[whatwg] Fwd: Discussing WebSRT and alternatives/improvements

Tue Aug 10 02:49:47 PDT 2010

On Tue, 10 Aug 2010 01:34:02 +0200, Silvia Pfeiffer  
<silviapfeiffer1 at gmail.com> wrote:

> On Tue, Aug 10, 2010 at 12:04 AM, Philip Jägenstedt  
> <philipj at opera.com>wrote:
>
>> On Sat, 07 Aug 2010 09:57:39 +0200, Silvia Pfeiffer <
>> silviapfeiffer1 at gmail.com> wrote:
>>
>>  Hi Philip,
>>>
>>> On Sat, Aug 7, 2010 at 1:50 AM, Philip Jägenstedt <philipj at opera.com>
>>> wrote:
>>>
>>>>  I'm not sure of the best solution. I'd quite like the ability to use
>>>> arbitrary voices, e.g. to use the names/initials of the speaker rather
>>>> than
>>>> a number, or to use e.g. <shouting> in combination with CSS :before {
>>>> content 'Shouting: ' } or similar to adapt the display for different
>>>> audiences (accessibility, basically).
>>>>
>>>
>>>
>>>
>>> I agree. I think we can go back to using<span> and @class and @id and  
>>> that
>>> would solve it all.
>>>
>>
>> I guess this is in support of Henri's proposal of parsing the cue using  
>> the
>> HTML fragment parser (same as innerHTML)? That would be easy to  
>> implement,
>> but how do we then mark up speakers? Using <span  
>> class="narrator"></span>
>> around each cue is very verbose. HTML isn't very good for marking up  
>> dialog,
>> which is quite a limitation when dealing with subtitles...
>
>
>
> I actually think that the <span @class> mechanism is much more flexible  
> than
> what we have in WebSRT right now. If we want multiple speakers to be  
> able to
> speak in the same subtitle, then that's not possible in WebSRT. It's a
> little more verbose in HTML, but not massively.
>
> We might be able to add a special markup similar to the <[timestamp]>  
> markup
> that Hixie introduced for Karaoke. This is beyond the innerHTML parser  
> and I
> am not sure if it breaks it. But if it doesn't, then maybe we can also
> introduce a <[voice]> marker to be used similarly?
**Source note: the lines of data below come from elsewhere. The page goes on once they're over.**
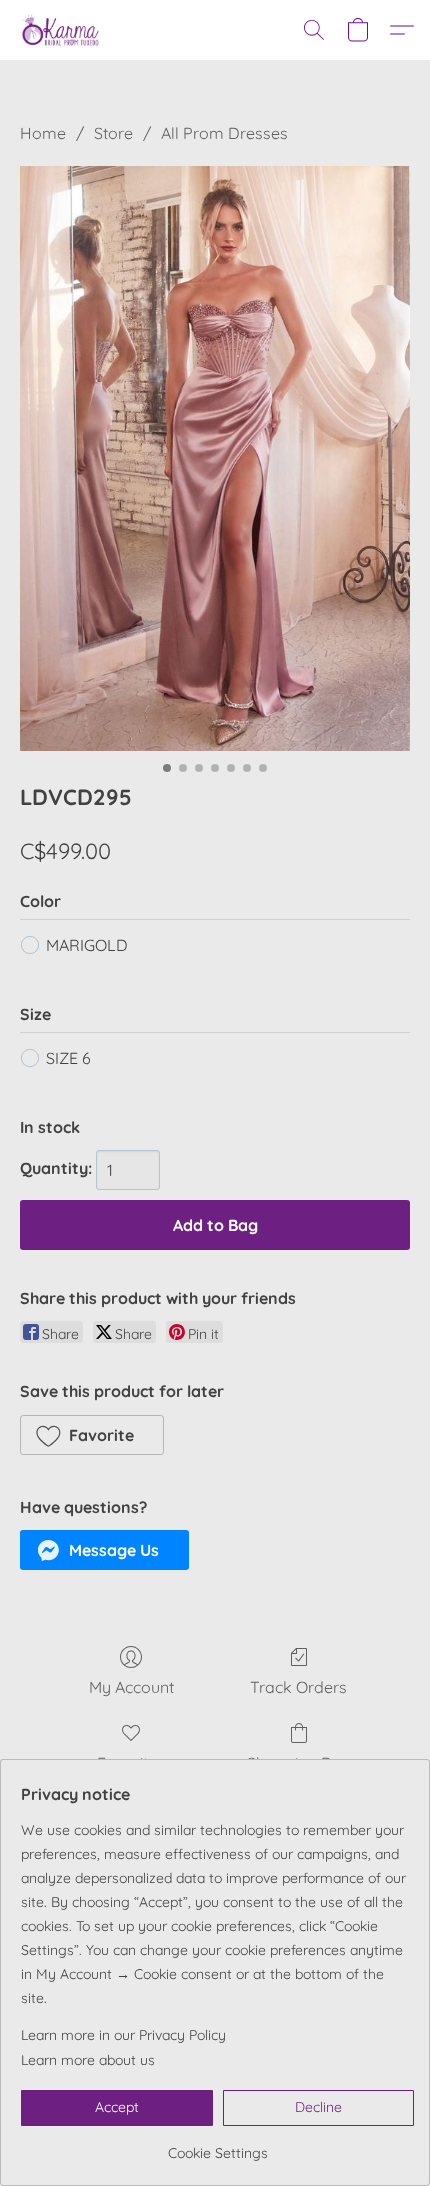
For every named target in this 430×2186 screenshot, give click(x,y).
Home (43, 133)
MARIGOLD (87, 945)
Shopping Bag (299, 1763)
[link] (217, 2145)
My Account (131, 1687)
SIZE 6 (68, 1058)
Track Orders (298, 1687)
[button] (62, 30)
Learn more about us (88, 2060)
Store (113, 133)
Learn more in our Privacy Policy (123, 2035)
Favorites (131, 1763)
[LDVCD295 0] (215, 458)
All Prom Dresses (224, 133)
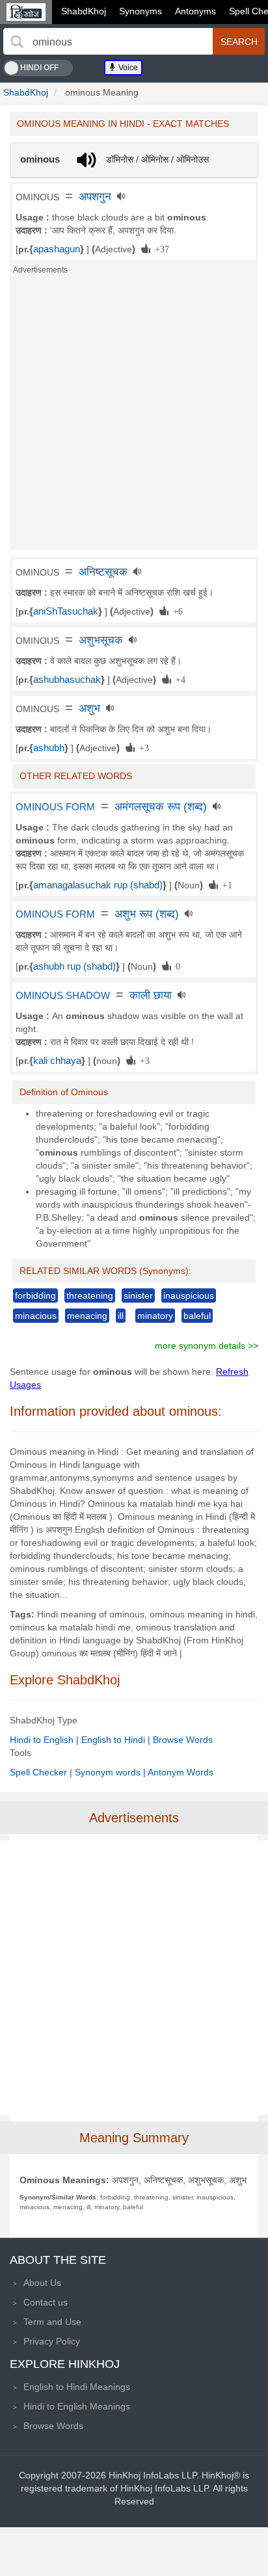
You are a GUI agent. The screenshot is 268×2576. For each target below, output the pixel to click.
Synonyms (140, 11)
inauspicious (188, 1295)
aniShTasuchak (65, 611)
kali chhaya (57, 1061)
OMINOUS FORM (55, 807)
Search (239, 41)
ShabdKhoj (83, 11)
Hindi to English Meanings (76, 2406)
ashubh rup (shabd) (74, 966)
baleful (197, 1315)
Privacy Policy (51, 2341)
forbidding (35, 1295)
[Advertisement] (134, 416)
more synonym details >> (206, 1345)
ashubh (48, 748)
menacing (87, 1315)
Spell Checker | (42, 1772)
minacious (36, 1315)
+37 (159, 248)
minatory (155, 1315)
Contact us (45, 2302)
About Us (42, 2282)
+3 (142, 747)
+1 (225, 884)
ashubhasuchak (67, 679)
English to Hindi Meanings (76, 2387)
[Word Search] (16, 42)
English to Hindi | (117, 1739)
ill (121, 1315)
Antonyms (195, 11)
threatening (89, 1295)
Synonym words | (111, 1772)
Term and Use (52, 2322)
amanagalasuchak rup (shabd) (98, 885)
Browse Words (183, 1739)
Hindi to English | (45, 1739)
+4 (178, 679)
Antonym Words (180, 1772)
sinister (138, 1295)
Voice (127, 67)
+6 (175, 610)
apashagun (56, 249)
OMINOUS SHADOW (63, 996)
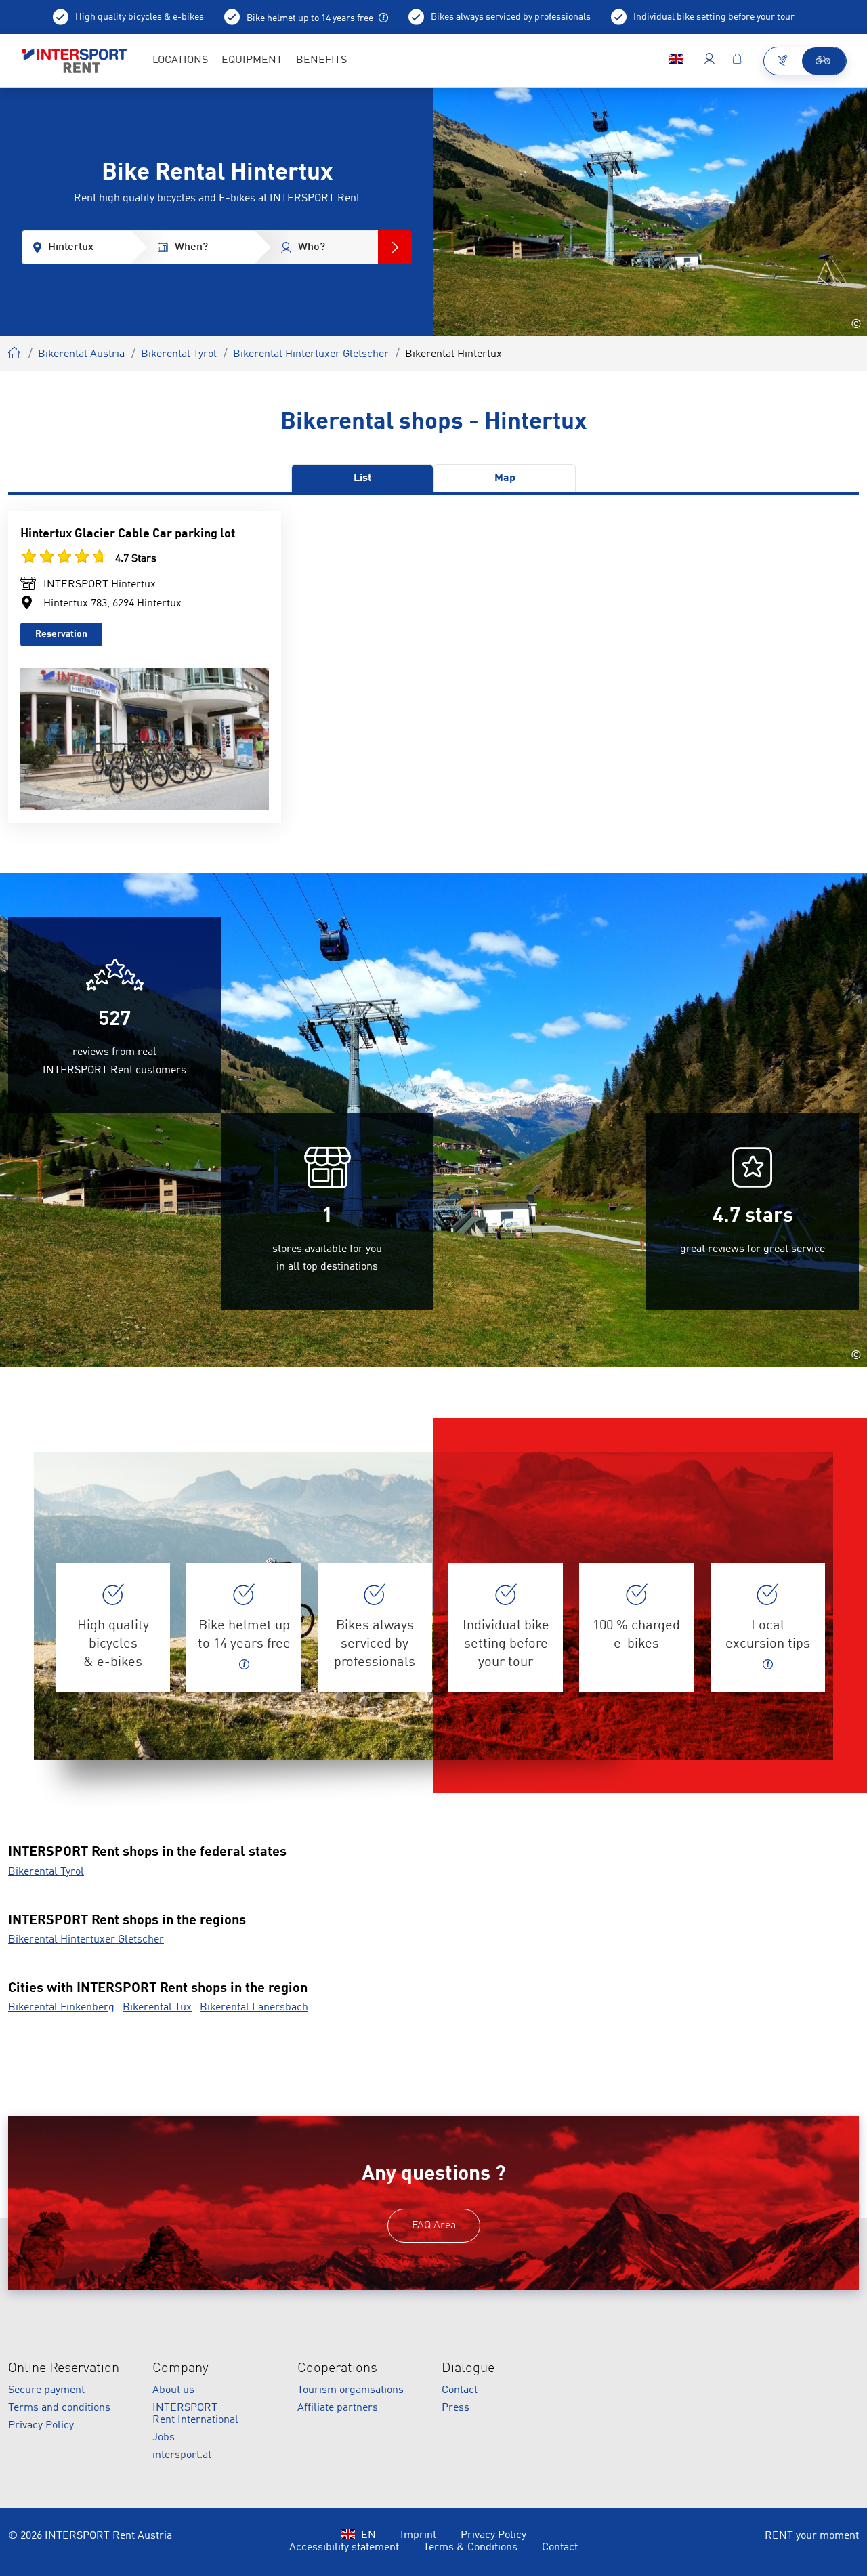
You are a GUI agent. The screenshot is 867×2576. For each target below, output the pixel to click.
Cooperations (337, 2368)
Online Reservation (63, 2368)
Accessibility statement (344, 2547)
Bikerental (15, 351)
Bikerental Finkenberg (61, 2007)
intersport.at (181, 2455)
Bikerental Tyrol (179, 354)
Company (180, 2368)
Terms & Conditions (470, 2547)
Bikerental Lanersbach (254, 2007)
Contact (460, 2390)
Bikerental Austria (81, 354)
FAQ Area (434, 2225)
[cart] (737, 61)
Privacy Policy (41, 2425)
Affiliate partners (337, 2408)
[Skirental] (783, 61)
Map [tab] (504, 478)
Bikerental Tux (157, 2007)
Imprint (418, 2535)
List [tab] (363, 478)
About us (173, 2390)
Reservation (61, 634)
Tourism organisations (350, 2390)
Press (455, 2408)
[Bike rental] (824, 61)
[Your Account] (709, 61)
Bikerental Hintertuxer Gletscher (311, 354)
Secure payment (46, 2390)
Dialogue (468, 2368)
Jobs (163, 2437)
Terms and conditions (59, 2408)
An HTML parser parsing <1> or <00:01:30> will produce text nodes "<1>" and  
"<00:01:30>". Without having read the HTML parsing algorithm I guess that  
elements need to begin with a letter or similar. So, it's not possible to  
(ab)use the HTML parser to handle inner timestamps of numerical voices,  
we'd have to replace those with something else, probably more verbose.

>>   * there is no version number on the format, thus it will be difficult  
>> to
>>>>
>>>>> introduce future changes.
>>>>>
>>>>>
>>>> I think we shouldn't have a version number, for the same reason that  
>>>> CSS
>>>> and HTML don't really have versions. If we evolve the WebSRT spec, it
>>>> should
>>>> be in a backwards-compatible way.
>>>>
>>>
>>>
>>> CSS and HTML are structured formats where you ignore things that you
>>> cannot
>>> interpret. But the parsing is fixed and extensions play within this
>>> parsing
>>> framework. I have my doubts that is possible with WebSRT. Already one
>>> extension that we are discussion here will break parsing: the  
>>> introduction
>>> of structured headers. Because there is no structured way of extending
>>> WebSRT, I believe the best way to communicate whether it is backwards
>>> compatible is through a version number. We can change the minor  
>>> versions
>>> if
>>> the compatibility is not broken - it communicates though what features  
>>> are
>>> being used - and we can change the major version of compatibility is
>>> broken.
>>>
>>
>> Similarly, I think that the WebSRT parser should be designed to ignore
>> things that it doesn't recognize, in particular unknown voices (if we  
>> keep
>> those). Requiring parsers to fail when the version number is increased
>
>
> oh, you misunderstood me: I am not saying that parser have to fail - it's
> good if they don't. But I am saying that if we make a change to the
> specification that is not backwards compatible with the previous one and
> will thus invariably break parsers, we have to notify parsers somehow  
> such
> that if they get parse errors they can e.g. notify the user that this is  
> a
> new version of the WebSRT format which their software doesn't support  
> yet.

A browser won't bother their users by saying "hey, there was something in  
this page I didn't understand", as users won't know what to do to fix it.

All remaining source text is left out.